-------- Data supplied

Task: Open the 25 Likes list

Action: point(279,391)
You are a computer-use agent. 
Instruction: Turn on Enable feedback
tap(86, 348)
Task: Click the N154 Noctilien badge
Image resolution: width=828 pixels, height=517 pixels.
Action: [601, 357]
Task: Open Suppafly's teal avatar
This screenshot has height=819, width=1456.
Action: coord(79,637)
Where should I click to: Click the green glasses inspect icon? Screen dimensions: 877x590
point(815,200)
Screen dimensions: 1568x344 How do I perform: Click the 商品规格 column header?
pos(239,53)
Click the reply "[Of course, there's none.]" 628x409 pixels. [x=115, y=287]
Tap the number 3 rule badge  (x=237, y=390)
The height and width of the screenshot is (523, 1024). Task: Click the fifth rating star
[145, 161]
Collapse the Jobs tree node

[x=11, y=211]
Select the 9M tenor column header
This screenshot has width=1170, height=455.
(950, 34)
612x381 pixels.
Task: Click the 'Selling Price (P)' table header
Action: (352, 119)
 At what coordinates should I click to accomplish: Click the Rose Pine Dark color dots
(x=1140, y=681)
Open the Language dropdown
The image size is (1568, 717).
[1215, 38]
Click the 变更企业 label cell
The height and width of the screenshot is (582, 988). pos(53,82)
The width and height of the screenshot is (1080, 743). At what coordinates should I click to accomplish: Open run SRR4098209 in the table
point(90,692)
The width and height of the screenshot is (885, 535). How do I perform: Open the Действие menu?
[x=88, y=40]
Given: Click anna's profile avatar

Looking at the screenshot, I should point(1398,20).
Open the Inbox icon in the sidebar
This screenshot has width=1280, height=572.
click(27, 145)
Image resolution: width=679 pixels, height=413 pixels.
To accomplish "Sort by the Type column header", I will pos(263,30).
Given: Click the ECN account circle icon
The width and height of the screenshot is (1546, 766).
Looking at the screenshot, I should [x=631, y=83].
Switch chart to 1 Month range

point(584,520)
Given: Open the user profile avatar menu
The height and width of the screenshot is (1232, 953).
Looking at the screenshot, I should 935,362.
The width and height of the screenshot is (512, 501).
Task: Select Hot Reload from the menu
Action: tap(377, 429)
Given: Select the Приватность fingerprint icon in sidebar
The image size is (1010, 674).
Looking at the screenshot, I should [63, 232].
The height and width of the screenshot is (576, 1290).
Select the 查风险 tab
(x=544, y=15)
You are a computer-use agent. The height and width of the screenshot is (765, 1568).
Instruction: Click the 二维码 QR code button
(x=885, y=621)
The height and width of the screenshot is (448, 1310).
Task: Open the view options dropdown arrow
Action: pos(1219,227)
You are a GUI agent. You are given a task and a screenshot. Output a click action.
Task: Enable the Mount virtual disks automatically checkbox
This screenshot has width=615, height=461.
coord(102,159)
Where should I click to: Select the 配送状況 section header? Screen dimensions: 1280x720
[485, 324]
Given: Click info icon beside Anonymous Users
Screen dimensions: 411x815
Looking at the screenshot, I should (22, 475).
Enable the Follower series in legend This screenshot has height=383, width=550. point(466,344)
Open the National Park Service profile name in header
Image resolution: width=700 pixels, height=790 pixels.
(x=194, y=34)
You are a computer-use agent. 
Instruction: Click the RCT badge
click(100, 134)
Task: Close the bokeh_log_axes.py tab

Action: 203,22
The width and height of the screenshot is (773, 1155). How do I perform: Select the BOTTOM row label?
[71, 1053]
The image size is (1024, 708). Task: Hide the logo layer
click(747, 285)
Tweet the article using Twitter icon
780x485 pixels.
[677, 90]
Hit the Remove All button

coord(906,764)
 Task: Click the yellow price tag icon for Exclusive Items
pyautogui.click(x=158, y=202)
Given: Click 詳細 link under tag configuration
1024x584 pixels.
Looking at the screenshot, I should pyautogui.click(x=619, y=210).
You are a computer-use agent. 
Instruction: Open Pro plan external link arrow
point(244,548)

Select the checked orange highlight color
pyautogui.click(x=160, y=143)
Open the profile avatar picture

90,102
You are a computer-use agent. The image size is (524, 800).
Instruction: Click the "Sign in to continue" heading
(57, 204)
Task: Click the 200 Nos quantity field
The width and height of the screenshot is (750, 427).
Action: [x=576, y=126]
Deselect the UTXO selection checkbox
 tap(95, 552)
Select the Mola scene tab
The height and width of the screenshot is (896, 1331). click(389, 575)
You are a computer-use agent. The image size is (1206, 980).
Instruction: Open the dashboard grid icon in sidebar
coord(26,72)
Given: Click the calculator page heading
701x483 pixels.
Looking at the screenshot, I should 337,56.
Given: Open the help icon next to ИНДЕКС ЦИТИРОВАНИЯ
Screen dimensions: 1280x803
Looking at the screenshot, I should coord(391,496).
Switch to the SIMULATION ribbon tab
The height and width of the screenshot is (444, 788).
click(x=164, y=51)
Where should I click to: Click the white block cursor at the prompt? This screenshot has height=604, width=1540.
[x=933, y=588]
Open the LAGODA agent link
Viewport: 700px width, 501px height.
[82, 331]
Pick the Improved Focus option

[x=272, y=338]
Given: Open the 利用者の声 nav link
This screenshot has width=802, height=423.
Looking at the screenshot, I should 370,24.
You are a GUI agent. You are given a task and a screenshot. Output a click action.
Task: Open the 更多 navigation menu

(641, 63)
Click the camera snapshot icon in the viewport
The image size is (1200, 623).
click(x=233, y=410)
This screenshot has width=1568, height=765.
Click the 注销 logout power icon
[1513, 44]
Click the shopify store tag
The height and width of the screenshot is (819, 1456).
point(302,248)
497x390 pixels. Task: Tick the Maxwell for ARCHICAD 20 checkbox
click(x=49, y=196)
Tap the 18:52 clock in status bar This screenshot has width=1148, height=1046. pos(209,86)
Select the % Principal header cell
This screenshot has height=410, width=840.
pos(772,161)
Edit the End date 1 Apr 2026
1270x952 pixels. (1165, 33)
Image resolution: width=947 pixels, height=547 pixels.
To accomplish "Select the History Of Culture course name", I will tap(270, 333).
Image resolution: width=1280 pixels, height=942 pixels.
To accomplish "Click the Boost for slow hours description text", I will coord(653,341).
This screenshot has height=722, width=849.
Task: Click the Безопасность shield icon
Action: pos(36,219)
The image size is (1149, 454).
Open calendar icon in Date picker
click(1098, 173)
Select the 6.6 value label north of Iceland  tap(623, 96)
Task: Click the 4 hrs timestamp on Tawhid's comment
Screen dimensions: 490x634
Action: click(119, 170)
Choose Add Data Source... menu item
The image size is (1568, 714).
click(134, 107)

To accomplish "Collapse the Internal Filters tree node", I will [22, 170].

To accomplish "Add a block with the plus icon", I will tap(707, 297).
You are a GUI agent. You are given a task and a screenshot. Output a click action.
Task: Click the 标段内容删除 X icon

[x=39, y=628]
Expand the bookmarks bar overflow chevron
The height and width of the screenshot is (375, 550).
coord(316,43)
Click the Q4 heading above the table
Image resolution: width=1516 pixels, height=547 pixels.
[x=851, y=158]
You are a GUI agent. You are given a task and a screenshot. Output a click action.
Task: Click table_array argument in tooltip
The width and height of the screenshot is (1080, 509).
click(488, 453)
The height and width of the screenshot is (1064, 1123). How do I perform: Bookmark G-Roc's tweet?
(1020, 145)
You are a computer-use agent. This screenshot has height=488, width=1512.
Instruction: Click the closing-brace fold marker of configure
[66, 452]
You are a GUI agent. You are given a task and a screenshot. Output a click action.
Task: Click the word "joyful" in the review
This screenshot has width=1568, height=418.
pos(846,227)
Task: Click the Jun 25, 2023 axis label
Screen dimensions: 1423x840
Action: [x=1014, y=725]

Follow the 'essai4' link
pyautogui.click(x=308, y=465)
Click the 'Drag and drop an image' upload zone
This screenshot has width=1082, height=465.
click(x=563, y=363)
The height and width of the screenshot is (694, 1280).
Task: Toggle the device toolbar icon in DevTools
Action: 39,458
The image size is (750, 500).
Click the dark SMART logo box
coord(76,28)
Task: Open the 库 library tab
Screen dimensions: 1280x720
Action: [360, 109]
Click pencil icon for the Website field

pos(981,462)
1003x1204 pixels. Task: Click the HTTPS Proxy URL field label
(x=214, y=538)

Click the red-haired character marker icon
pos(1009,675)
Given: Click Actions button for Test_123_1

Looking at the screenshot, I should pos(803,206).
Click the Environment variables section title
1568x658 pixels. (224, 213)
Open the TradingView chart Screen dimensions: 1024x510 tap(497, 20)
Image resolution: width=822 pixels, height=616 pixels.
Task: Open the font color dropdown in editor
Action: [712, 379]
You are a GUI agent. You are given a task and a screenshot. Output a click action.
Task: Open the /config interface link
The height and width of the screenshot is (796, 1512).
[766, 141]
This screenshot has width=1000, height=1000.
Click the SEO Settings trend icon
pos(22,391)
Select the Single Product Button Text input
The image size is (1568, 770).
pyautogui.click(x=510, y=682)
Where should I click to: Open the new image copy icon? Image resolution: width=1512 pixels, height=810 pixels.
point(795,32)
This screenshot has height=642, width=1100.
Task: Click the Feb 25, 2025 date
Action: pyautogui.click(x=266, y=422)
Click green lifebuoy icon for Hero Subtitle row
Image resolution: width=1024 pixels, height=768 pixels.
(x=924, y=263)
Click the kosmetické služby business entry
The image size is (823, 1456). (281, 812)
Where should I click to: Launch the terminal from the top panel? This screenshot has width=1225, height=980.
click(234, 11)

----------------

Problem requirements
Please print verbatim each line from the first line of the entries above to the line that contains "Given: Open the user profile avatar menu", inclusive, and nothing more.

Result of this task
Task: Open the 25 Likes list

Action: point(279,391)
You are a computer-use agent. 
Instruction: Turn on Enable feedback
tap(86, 348)
Task: Click the N154 Noctilien badge
Image resolution: width=828 pixels, height=517 pixels.
Action: [601, 357]
Task: Open Suppafly's teal avatar
This screenshot has height=819, width=1456.
Action: coord(79,637)
Where should I click to: Click the green glasses inspect icon? Screen dimensions: 877x590
point(815,200)
Screen dimensions: 1568x344 How do I perform: Click the 商品规格 column header?
pos(239,53)
Click the reply "[Of course, there's none.]" 628x409 pixels. [x=115, y=287]
Tap the number 3 rule badge  (x=237, y=390)
The height and width of the screenshot is (523, 1024). Task: Click the fifth rating star
[145, 161]
Collapse the Jobs tree node

[x=11, y=211]
Select the 9M tenor column header
This screenshot has width=1170, height=455.
(950, 34)
612x381 pixels.
Task: Click the 'Selling Price (P)' table header
Action: (352, 119)
 At what coordinates should I click to accomplish: Click the Rose Pine Dark color dots
(x=1140, y=681)
Open the Language dropdown
The image size is (1568, 717).
[1215, 38]
Click the 变更企业 label cell
The height and width of the screenshot is (582, 988). pos(53,82)
The width and height of the screenshot is (1080, 743). At what coordinates should I click to accomplish: Open run SRR4098209 in the table
point(90,692)
The width and height of the screenshot is (885, 535). How do I perform: Open the Действие menu?
[x=88, y=40]
Given: Click anna's profile avatar

Looking at the screenshot, I should point(1398,20).
Open the Inbox icon in the sidebar
This screenshot has width=1280, height=572.
click(27, 145)
Image resolution: width=679 pixels, height=413 pixels.
To accomplish "Sort by the Type column header", I will pos(263,30).
Given: Click the ECN account circle icon
The width and height of the screenshot is (1546, 766).
Looking at the screenshot, I should [x=631, y=83].
Switch chart to 1 Month range

point(584,520)
Given: Open the user profile avatar menu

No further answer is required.